Yukarıda da değinildiği üzere reel aktif yatırımları
için fon istemi olmaksızın tasarrufun var olması
beklenemez, Finansal pazarlar fon gereksinmelerinin
karşılanabilme olasılığını arttırdıkları için
yatırımcıları kendi tasarrufları üzerinde yatırım
yapmaya özendirirler ve bir fon isteminin var olması
ve fonların finansal pazarlar aracılığı ile verimli
yatırımlara tahsisinin olanaklı bulunması bireylerin
tasarruf eğilimleri üzerine olumlu etkiler yapar.

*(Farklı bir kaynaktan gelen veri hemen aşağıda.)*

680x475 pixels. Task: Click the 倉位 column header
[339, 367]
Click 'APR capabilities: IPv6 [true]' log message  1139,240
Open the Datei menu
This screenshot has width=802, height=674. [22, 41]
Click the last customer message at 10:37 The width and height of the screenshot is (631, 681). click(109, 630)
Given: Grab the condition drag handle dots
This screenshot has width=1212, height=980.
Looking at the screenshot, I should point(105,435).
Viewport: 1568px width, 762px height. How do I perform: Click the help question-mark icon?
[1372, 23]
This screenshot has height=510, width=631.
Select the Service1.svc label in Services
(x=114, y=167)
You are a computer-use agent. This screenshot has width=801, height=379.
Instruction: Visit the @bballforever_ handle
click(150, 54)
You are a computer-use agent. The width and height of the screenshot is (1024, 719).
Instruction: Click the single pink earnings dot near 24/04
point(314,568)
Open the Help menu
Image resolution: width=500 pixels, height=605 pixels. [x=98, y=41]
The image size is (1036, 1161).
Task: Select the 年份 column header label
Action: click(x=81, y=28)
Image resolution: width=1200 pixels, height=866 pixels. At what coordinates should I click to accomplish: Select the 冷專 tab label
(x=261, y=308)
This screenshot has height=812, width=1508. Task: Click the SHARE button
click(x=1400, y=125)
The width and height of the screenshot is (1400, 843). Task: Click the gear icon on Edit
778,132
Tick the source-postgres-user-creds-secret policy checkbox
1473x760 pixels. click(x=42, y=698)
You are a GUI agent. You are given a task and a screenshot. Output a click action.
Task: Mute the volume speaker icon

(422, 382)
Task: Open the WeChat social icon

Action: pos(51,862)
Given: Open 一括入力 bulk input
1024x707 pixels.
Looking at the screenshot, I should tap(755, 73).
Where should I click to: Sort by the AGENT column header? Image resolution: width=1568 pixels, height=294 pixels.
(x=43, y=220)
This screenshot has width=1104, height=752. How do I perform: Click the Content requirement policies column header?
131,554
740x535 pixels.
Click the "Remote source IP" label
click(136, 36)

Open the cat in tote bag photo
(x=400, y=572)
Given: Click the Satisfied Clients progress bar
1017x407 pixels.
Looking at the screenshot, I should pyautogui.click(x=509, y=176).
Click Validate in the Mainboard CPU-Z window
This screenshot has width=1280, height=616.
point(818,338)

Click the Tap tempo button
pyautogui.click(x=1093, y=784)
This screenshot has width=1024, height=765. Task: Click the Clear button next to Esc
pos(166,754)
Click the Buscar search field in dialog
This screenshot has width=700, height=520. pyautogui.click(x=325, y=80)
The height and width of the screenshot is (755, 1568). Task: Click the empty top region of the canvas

Keza yaygın ve işlek bir pazar fon istem ve
sunusunun en etkin bir biçimde karşılaşmasını
sağlar. Tasarruf fonlarının verimli reel varlık
yatırımları için kullanılma olasılığı artar, bu
durum sonuçta hızlı ve sağlıklı bir ekonomik
büyümenin gerçekleştirilmesi demektir.
Pazar ekonomisinin var olduğu kapitalist
ekonomilerde finansal pazarlar ekonominin
vazgeçilmez bir unsurudur. Finansal pazarların, ülke
ekonomisine yararlı olabilmeleri için politik,
ekonomik ve psikolojik ortamın elverişli olması ön
şarttır. Bu nedenle devlet organlarının uygulaya
geldikleri politikaların finansal pazarlara zarar
vermeyecek nitelikte olması, ekonomik canlılığın ve
büyümenin temelini oluşturur.
Ayrıca fınansal pazarlar bir bütün oldukları ve
ancak bütün pazar kesimleri, fınansal varlıklar ve
aracı kurumları ile sağlıklı bir yapıya sahip
olabilecekleri için, pazar kesimlerinden bir
ikisinin gelişememesi veya yatırım araçlarının
yetersiz kalması, son olarak da fınansal aracı
kurumların yetkin olmaması fınansal pazarların
ekonomik etkinliğini azaltır. Keza, fon fazlası olup
da bu fonlarını fınansal pazarlara, özellikle
sermaye pazarlarına, sunacak yatırımcıların,
gerektiğince rasyonel davranabilmeleri, analizler
için gerekli sağlıklı bilgilere sahip olabilmeleri
ve bu bilgileri değerlerken sermaye pazarında
uzmanlaşmış bireylerden, çok ucuz maliyetle
danışmanlık alabilmeleri, fınansal pazarların
rasyonel işleyişine büyük katkılarda bulunur.